BEGIN Text excerpt

Personal information
- Born: November 15, 1990 (age 35) Etobicoke, Ontario, Canada
- Listed height: 5 ft 9 in (1.75 m)
- Listed weight: 214 lb (97 kg)

Career information
- Position: Defensive back (No. 7, 30)
- University: Saint Mary's
- CFL draft: 2015: 3rd round, 20th overall pick

Career history

Playing
- 2015–2019: Hamilton Tiger-Cats

Coaching
- 2025: York Lions (Defensive backs coach)

Awards and highlights
- Presidents' Trophy (2014);

Career CFL statistics
- Games played: 62
- Defensive tackles: 2
- Special teams tackles: 59
- Stats at CFL.ca

= Jonathan Langa =

Canadian gridiron football player (born 1990)

Jonathan Langa (born November 15, 1990) is a Canadian former professional football defensive back. He played for the Hamilton Tiger-Cats of the Canadian Football League (CFL) for five seasons.

==University career==
Langa played CIS football for the Saint Mary's Huskies at linebacker from 2012 to 2014. He played in 23 games over three seasons where he recorded 125 tackles, 61 assisted tackles, 2.5 sacks, two forced fumbles, and two fumble recoveries. In his final year in 2014, Langa led the nation in total tackles with 80 which also set an Atlantic University Sport record. In that season, he also recorded 0.5 sacks, two forced fumbles, and one fumble recovery as he was named the CIS Defensive Player of the Year.

==Professional career==
Langa was drafted by the Hamilton Tiger-Cats in the third round, with the 20th overall pick, of the 2015 CFL draft. He dressed in 16 games in the 2015 season where he had eight special teams tackles. In 2016, he played in just 10 games, but recorded 10 special teams tackles and also made his playoff in the team's East Semi-Final loss to the Edmonton Eskimos.

END Text excerpt
BEGIN Dataset records

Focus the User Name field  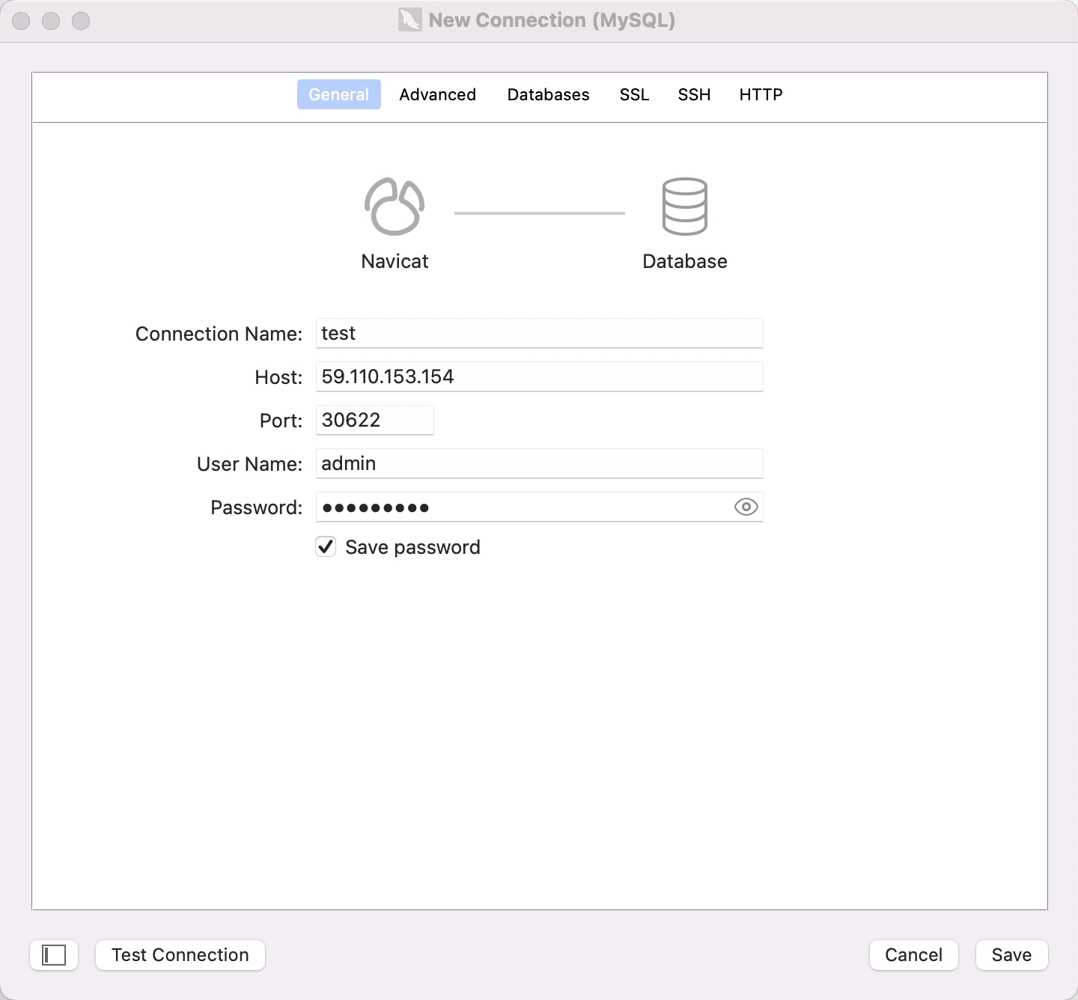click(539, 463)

END Dataset records
BEGIN Dataset records

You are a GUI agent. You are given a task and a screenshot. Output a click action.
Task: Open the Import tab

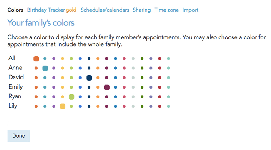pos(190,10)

END Dataset records

What you will do ▸
Continue the article on Jonathan Langa from where it stops. The material comes from a separate source and is not related to the text about Jonathan Langa.

Answer section ▸
In the 2017 season, Langa played in all 18 regular season games where he recorded two defensive tackles and a career-high 24 special teams tackles. On January 8, 2018, it was announced that he had re-signed with the Tiger-Cats on a two-year contract extension. He played in 15 regular season games in 2018 where he had 14 special teams tackles and also recorded another two special teams tackles in the team's two playoff games.

Langa spent most of the 2019 season on the injured list as he played in just three games where he had three special teams tackles. He was, however, healthy for the post-season and played in both the East Final and the 107th Grey Cup, but did not record any stats in the team's loss to the Winnipeg Blue Bombers. He became a free agent when his contract expired on February 11, 2020, but did not sign with another team. Over the course of his five-year career, Langa played in 62 games and recorded two defensive tackles and 59 special teams tackles.

==Coaching career==
In 2025, Langa joined head coach Dexter Janke of the York Lions to serve as the team's assistant defensive backs coach. He served in that capacity for one year.